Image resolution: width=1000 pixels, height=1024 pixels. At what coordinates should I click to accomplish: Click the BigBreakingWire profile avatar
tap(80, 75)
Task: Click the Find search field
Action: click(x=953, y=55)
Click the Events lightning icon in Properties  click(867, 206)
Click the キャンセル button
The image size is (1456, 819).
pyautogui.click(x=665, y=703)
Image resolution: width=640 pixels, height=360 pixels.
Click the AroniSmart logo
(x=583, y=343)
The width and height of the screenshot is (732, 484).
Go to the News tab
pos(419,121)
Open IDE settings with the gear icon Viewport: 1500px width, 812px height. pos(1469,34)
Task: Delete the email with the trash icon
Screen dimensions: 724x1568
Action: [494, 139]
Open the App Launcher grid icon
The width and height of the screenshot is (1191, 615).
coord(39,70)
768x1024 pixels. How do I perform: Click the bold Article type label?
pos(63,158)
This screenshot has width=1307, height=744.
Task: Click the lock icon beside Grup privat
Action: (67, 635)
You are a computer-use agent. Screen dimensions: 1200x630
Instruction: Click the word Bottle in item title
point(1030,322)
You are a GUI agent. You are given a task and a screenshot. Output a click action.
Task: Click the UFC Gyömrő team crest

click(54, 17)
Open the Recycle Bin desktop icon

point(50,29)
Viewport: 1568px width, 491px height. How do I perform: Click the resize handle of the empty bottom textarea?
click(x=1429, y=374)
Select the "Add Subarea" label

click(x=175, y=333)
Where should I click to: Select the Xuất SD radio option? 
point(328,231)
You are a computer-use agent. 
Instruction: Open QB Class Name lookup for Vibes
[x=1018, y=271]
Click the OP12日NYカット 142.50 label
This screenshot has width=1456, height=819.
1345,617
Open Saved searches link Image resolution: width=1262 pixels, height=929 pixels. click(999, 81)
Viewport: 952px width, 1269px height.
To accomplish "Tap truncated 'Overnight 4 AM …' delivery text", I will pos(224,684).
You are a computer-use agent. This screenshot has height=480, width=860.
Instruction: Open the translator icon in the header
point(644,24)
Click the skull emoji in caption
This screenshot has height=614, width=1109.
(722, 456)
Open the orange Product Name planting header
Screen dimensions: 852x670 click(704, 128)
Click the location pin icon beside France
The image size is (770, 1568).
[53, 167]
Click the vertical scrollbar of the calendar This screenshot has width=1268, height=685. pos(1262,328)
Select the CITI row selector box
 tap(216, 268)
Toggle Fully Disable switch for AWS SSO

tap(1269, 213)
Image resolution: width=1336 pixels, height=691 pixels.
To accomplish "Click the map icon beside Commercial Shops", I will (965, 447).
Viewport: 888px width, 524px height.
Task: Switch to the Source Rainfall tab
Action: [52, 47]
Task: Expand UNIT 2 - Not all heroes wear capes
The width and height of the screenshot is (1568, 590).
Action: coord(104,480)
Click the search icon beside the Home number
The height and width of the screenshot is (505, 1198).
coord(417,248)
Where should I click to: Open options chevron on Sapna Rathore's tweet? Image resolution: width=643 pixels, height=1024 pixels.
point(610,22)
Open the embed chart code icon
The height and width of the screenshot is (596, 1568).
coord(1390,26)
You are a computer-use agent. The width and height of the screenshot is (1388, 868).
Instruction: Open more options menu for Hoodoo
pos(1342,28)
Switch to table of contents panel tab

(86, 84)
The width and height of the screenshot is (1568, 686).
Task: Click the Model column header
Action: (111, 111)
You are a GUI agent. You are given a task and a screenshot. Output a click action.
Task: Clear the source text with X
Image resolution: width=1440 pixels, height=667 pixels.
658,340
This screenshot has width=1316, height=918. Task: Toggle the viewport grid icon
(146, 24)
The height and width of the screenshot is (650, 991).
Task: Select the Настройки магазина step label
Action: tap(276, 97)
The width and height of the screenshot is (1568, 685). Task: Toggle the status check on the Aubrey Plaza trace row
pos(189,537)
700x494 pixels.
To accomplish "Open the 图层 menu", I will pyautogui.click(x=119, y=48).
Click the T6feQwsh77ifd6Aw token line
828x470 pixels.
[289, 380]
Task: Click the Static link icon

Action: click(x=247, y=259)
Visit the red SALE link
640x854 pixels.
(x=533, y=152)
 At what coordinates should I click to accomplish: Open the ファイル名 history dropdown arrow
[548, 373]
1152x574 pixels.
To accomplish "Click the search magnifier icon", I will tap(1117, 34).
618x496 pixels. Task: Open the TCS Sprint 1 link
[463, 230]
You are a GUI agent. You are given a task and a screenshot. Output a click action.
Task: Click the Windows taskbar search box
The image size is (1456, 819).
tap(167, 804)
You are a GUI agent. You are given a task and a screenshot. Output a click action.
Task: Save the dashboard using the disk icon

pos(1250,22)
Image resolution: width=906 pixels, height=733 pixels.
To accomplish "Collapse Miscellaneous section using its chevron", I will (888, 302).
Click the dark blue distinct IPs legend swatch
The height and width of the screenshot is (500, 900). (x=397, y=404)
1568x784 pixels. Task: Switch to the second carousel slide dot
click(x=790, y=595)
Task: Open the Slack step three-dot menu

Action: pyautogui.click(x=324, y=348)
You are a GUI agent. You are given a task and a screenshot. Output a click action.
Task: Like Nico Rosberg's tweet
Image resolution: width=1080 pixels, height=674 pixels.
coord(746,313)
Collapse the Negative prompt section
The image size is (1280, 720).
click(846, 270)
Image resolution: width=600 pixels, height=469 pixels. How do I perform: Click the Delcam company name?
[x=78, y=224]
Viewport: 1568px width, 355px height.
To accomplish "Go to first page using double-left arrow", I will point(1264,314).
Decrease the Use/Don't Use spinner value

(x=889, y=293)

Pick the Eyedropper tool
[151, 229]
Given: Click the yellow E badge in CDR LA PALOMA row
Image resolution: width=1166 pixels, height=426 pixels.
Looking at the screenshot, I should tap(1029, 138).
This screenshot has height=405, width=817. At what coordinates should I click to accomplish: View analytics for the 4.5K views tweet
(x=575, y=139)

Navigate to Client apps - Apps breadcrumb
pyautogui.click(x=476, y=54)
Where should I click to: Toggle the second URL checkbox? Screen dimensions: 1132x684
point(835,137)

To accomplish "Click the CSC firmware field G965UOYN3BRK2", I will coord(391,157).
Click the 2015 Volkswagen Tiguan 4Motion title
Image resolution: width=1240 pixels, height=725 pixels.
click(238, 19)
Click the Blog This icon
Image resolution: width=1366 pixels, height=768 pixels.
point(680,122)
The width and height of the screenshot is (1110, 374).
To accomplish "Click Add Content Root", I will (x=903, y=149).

▸ WHAT THE TASK REQUIRES: Write out all of the lines above again, substituting "Trash Bin" for "Recycle Bin" and leaving everything else unchanged.

▸ IN RESPONSE:
Image resolution: width=1000 pixels, height=1024 pixels. At what coordinates should I click to accomplish: Click the BigBreakingWire profile avatar
tap(80, 75)
Task: Click the Find search field
Action: click(x=953, y=55)
Click the Events lightning icon in Properties  click(867, 206)
Click the キャンセル button
The image size is (1456, 819).
pyautogui.click(x=665, y=703)
Image resolution: width=640 pixels, height=360 pixels.
Click the AroniSmart logo
(x=583, y=343)
The width and height of the screenshot is (732, 484).
Go to the News tab
pos(419,121)
Open IDE settings with the gear icon Viewport: 1500px width, 812px height. pos(1469,34)
Task: Delete the email with the trash icon
Screen dimensions: 724x1568
Action: [494, 139]
Open the App Launcher grid icon
The width and height of the screenshot is (1191, 615).
coord(39,70)
768x1024 pixels. How do I perform: Click the bold Article type label?
pos(63,158)
This screenshot has width=1307, height=744.
Task: Click the lock icon beside Grup privat
Action: (67, 635)
You are a computer-use agent. Screen dimensions: 1200x630
Instruction: Click the word Bottle in item title
point(1030,322)
You are a GUI agent. You are given a task and a screenshot. Output a click action.
Task: Click the UFC Gyömrő team crest

click(54, 17)
Open the Trash Bin desktop icon

point(50,29)
Viewport: 1568px width, 491px height. How do I perform: Click the resize handle of the empty bottom textarea?
click(x=1429, y=374)
Select the "Add Subarea" label

click(x=175, y=333)
Where should I click to: Select the Xuất SD radio option? 
point(328,231)
You are a computer-use agent. 
Instruction: Open QB Class Name lookup for Vibes
[x=1018, y=271]
Click the OP12日NYカット 142.50 label
This screenshot has width=1456, height=819.
1345,617
Open Saved searches link Image resolution: width=1262 pixels, height=929 pixels. click(999, 81)
Viewport: 952px width, 1269px height.
To accomplish "Tap truncated 'Overnight 4 AM …' delivery text", I will pos(224,684).
You are a computer-use agent. This screenshot has height=480, width=860.
Instruction: Open the translator icon in the header
point(644,24)
Click the skull emoji in caption
This screenshot has height=614, width=1109.
(722, 456)
Open the orange Product Name planting header
Screen dimensions: 852x670 click(704, 128)
Click the location pin icon beside France
The image size is (770, 1568).
[53, 167]
Click the vertical scrollbar of the calendar This screenshot has width=1268, height=685. pos(1262,328)
Select the CITI row selector box
 tap(216, 268)
Toggle Fully Disable switch for AWS SSO

tap(1269, 213)
Image resolution: width=1336 pixels, height=691 pixels.
To accomplish "Click the map icon beside Commercial Shops", I will (965, 447).
Viewport: 888px width, 524px height.
Task: Switch to the Source Rainfall tab
Action: [52, 47]
Task: Expand UNIT 2 - Not all heroes wear capes
The width and height of the screenshot is (1568, 590).
Action: coord(104,480)
Click the search icon beside the Home number
The height and width of the screenshot is (505, 1198).
coord(417,248)
Where should I click to: Open options chevron on Sapna Rathore's tweet? Image resolution: width=643 pixels, height=1024 pixels.
point(610,22)
Open the embed chart code icon
The height and width of the screenshot is (596, 1568).
coord(1390,26)
You are a computer-use agent. The width and height of the screenshot is (1388, 868).
Instruction: Open more options menu for Hoodoo
pos(1342,28)
Switch to table of contents panel tab

(86, 84)
The width and height of the screenshot is (1568, 686).
Task: Click the Model column header
Action: (111, 111)
You are a GUI agent. You are given a task and a screenshot. Output a click action.
Task: Clear the source text with X
Image resolution: width=1440 pixels, height=667 pixels.
658,340
This screenshot has width=1316, height=918. Task: Toggle the viewport grid icon
(146, 24)
The height and width of the screenshot is (650, 991).
Task: Select the Настройки магазина step label
Action: tap(276, 97)
The width and height of the screenshot is (1568, 685). Task: Toggle the status check on the Aubrey Plaza trace row
pos(189,537)
700x494 pixels.
To accomplish "Open the 图层 menu", I will pyautogui.click(x=119, y=48).
Click the T6feQwsh77ifd6Aw token line
828x470 pixels.
[289, 380]
Task: Click the Static link icon

Action: click(x=247, y=259)
Visit the red SALE link
640x854 pixels.
(x=533, y=152)
 At what coordinates should I click to accomplish: Open the ファイル名 history dropdown arrow
[548, 373]
1152x574 pixels.
To accomplish "Click the search magnifier icon", I will tap(1117, 34).
618x496 pixels. Task: Open the TCS Sprint 1 link
[463, 230]
You are a GUI agent. You are given a task and a screenshot. Output a click action.
Task: Click the Windows taskbar search box
The image size is (1456, 819).
tap(167, 804)
You are a GUI agent. You are given a task and a screenshot. Output a click action.
Task: Save the dashboard using the disk icon

pos(1250,22)
Image resolution: width=906 pixels, height=733 pixels.
To accomplish "Collapse Miscellaneous section using its chevron", I will (888, 302).
Click the dark blue distinct IPs legend swatch
The height and width of the screenshot is (500, 900). (x=397, y=404)
1568x784 pixels. Task: Switch to the second carousel slide dot
click(x=790, y=595)
Task: Open the Slack step three-dot menu

Action: pyautogui.click(x=324, y=348)
You are a GUI agent. You are given a task and a screenshot. Output a click action.
Task: Like Nico Rosberg's tweet
Image resolution: width=1080 pixels, height=674 pixels.
coord(746,313)
Collapse the Negative prompt section
The image size is (1280, 720).
click(846, 270)
Image resolution: width=600 pixels, height=469 pixels. How do I perform: Click the Delcam company name?
[x=78, y=224]
Viewport: 1568px width, 355px height.
To accomplish "Go to first page using double-left arrow", I will point(1264,314).
Decrease the Use/Don't Use spinner value

(x=889, y=293)

Pick the Eyedropper tool
[151, 229]
Given: Click the yellow E badge in CDR LA PALOMA row
Image resolution: width=1166 pixels, height=426 pixels.
Looking at the screenshot, I should tap(1029, 138).
This screenshot has height=405, width=817. At what coordinates should I click to accomplish: View analytics for the 4.5K views tweet
(x=575, y=139)

Navigate to Client apps - Apps breadcrumb
pyautogui.click(x=476, y=54)
Where should I click to: Toggle the second URL checkbox? Screen dimensions: 1132x684
point(835,137)

To accomplish "Click the CSC firmware field G965UOYN3BRK2", I will coord(391,157).
Click the 2015 Volkswagen Tiguan 4Motion title
Image resolution: width=1240 pixels, height=725 pixels.
click(238, 19)
Click the Blog This icon
Image resolution: width=1366 pixels, height=768 pixels.
point(680,122)
The width and height of the screenshot is (1110, 374).
To accomplish "Click Add Content Root", I will (x=903, y=149).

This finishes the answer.